A press release said the Clarksville Police Department received a Department of Children’s Services referral Nov. 19 alleging that a day before, a Sunday school teacher had had inappropriate contact with a 6-year-old female while on the church property.
It’s the same church where 24-year-old Jonathan Tyler Giles served as a youth pastor before his arrest in June 2009 on three counts of statutory rape by an authority figure, two counts of solicitation of minor and sexual battery by an authority figure involving three teenage girls who attended Spring Creek Baptist Church.
Giles pleaded guilty in January 2011 in a plea bargain reached to keep victims from having to testify in court. He was sentenced to two years in prison and placed on a post-trial diversion allowing him to avoid jail time if he completed 240 hours of public service, lived with his parents out of town and stayed in school.
After his indictment, Crossno was booked into the Montgomery County Jail on Jan. 10 with a $10,000 bond.
Spring Creek Baptist Church is affiliated with the Southern Baptist Convention, Tennessee Baptist Convention and Cumberland Baptist Association.
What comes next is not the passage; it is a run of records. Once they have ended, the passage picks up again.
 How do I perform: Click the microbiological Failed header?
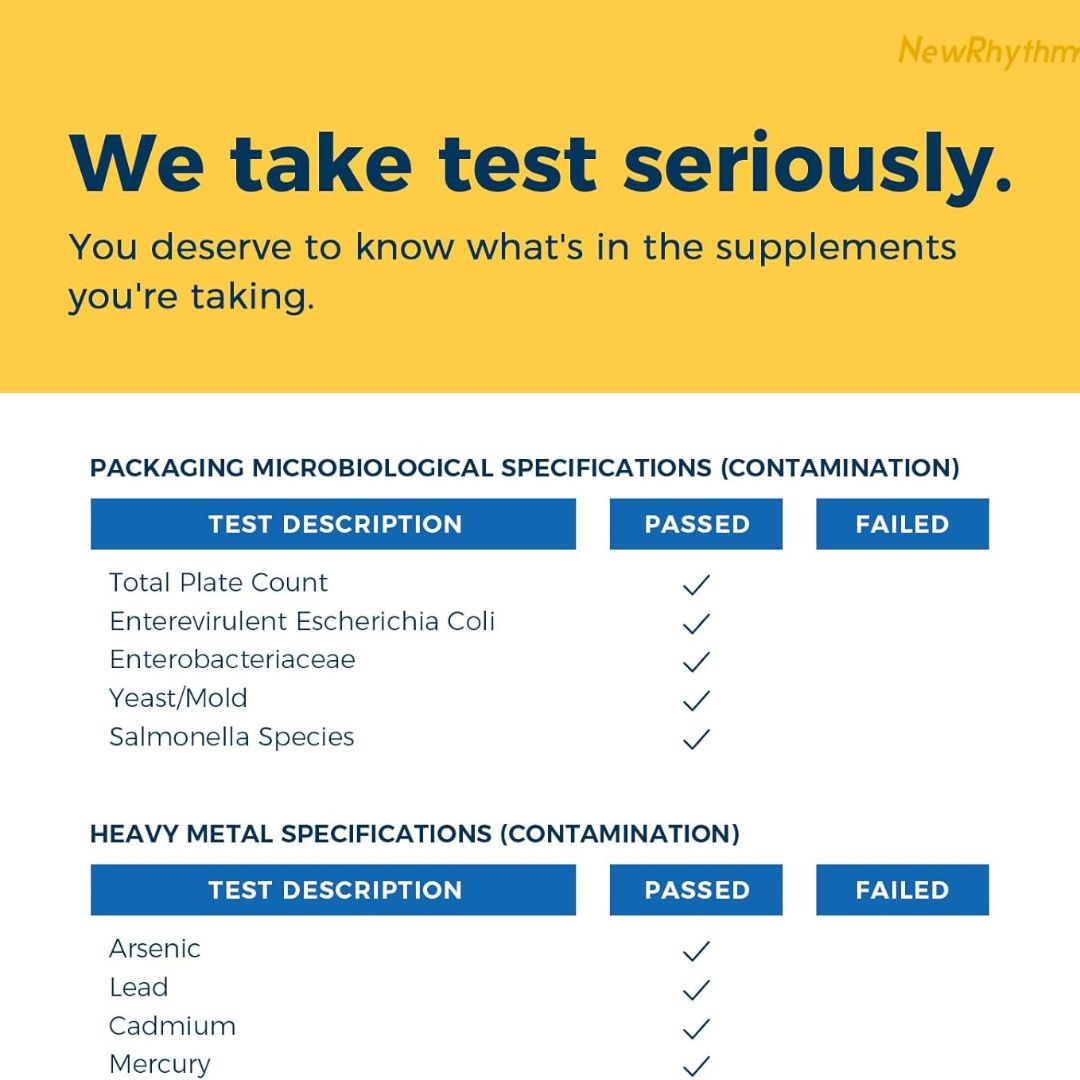click(902, 524)
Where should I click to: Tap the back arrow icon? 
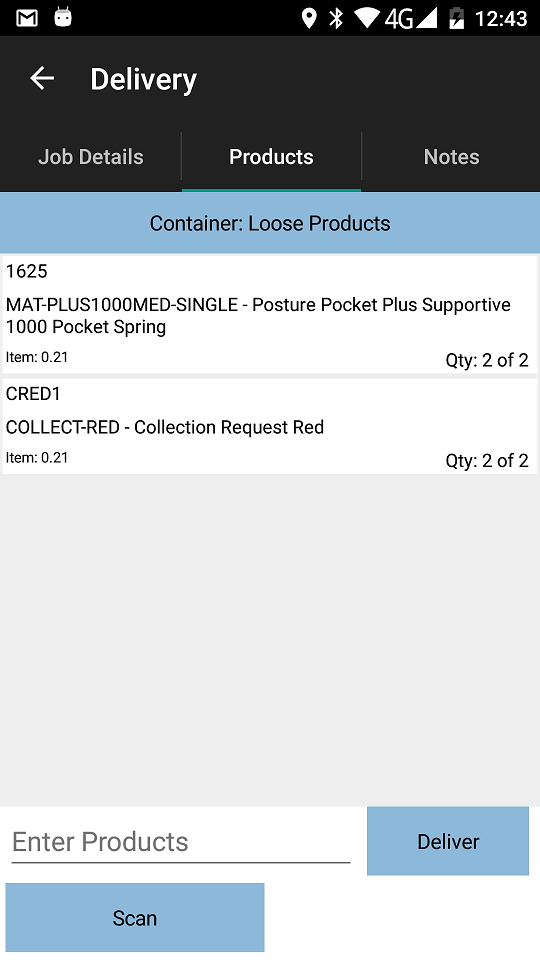42,78
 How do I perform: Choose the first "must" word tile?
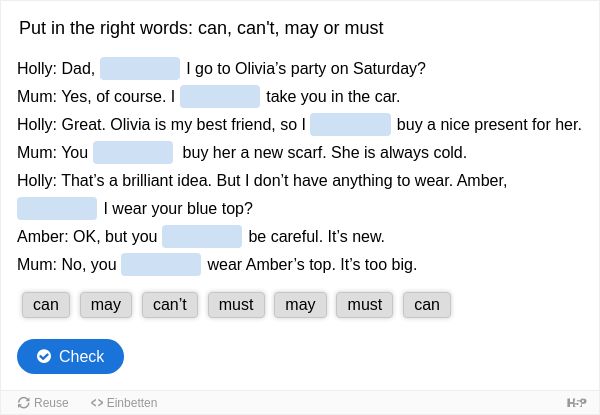tap(236, 305)
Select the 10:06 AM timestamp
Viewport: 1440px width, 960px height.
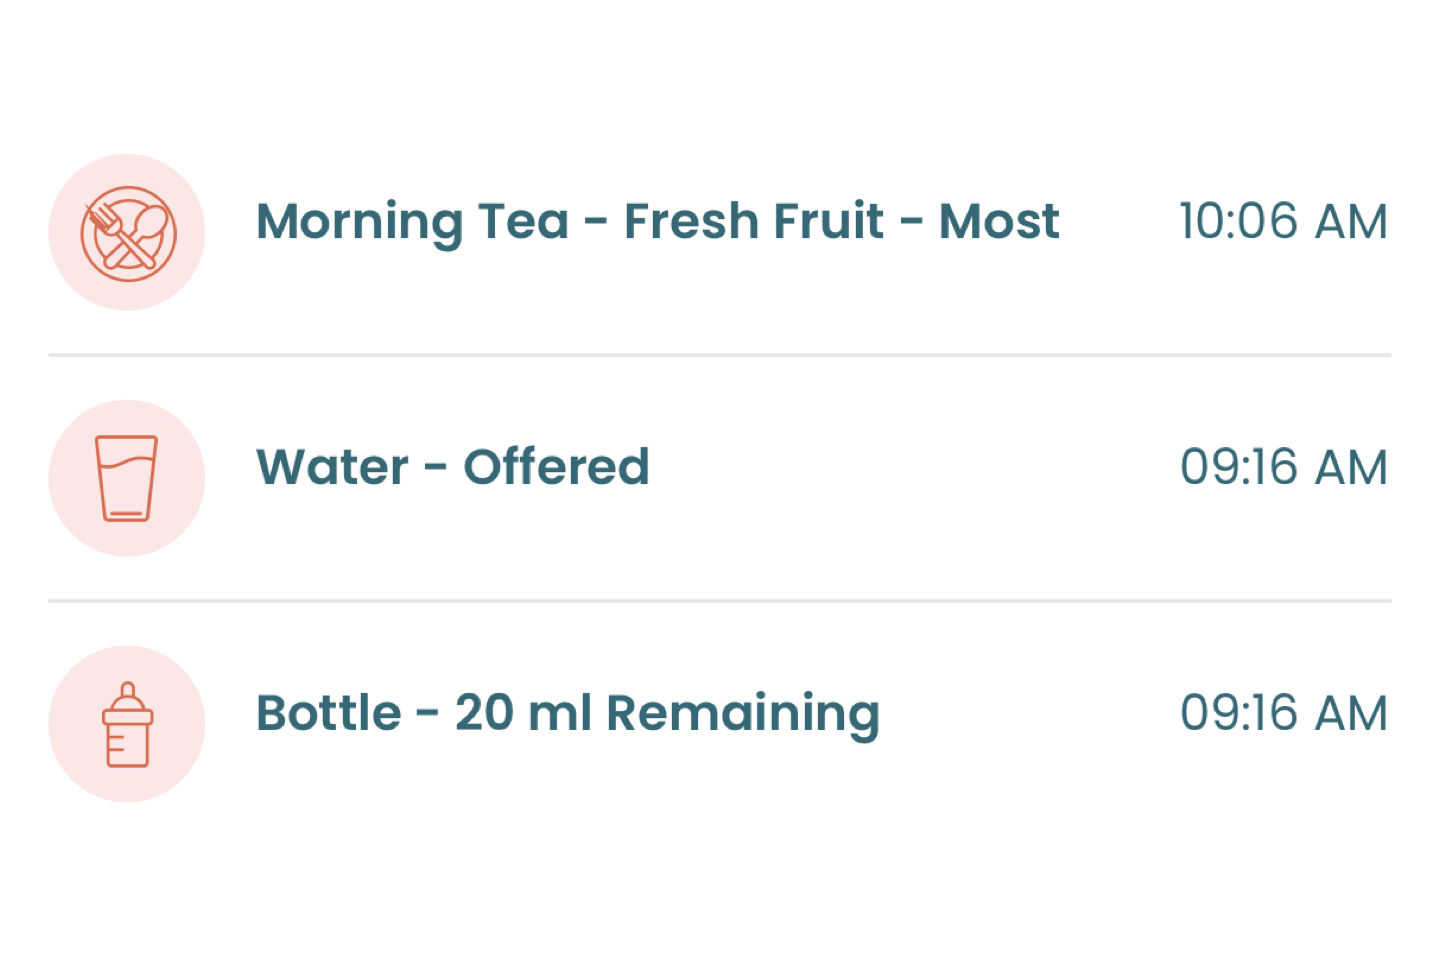tap(1284, 221)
The Tennessee legislature passed a resolution on the church’s 200th anniversary that described Spring Creek Baptist Church as “a shining example to all churches.”
The Tennessee Baptist Convention newspaper Baptist and Reflector featured the congregation in a 2010 story about its sports-based ministry to children of military families at nearby Fort Campbell.
Spring Creek Baptist Church is the second Tennessee Baptist congregation in recent weeks to receive unwanted publicity about alleged clergy sexual misconduct with youth. The youth director at North Fork Baptist Church in Shelbyville, Tenn., 36-year-old Joseph Todd Neill, was arrested Jan. 3 on charges of statutory rape and sexual abuse by an authority figure involving a 17-year-old female member of the church youth group.
A Shelbyville Times-Gazette story published Jan. 8 said Neill texted the girl for several months and became close to her family before seducing her around the first of the year. The newspaper also published a letter to the editor Jan. 10 that questioned the police investigation.
“Sorry, but there are too many unknowns here, I think, to run with a story like this about a guy who has by all accounts shown great character his entire life and volunteered so much of his time, money and self to benefit kids and the community,” wrote John Barber of Knoxville. “I have witnessed firsthand the selfless benevolence Todd has given of his life — through building houses in hurricane-ravaged New Orleans to feeding and meeting with homeless folks at area soup kitchens.
“The real story is how Tennessee statutes do not differentiate between a girl who is 13 years and one day old and a girl who is four months from being 18, and how an allegation by a possibly love-sick near-18-year-old woman can cause a good man to immediately forfeit $10,000 to the [court system] in order to pay bond. Ten grand. [For] allegations that may through the judicial process be proven completely false (or, at worst, overly-exaggerated),” said Barber.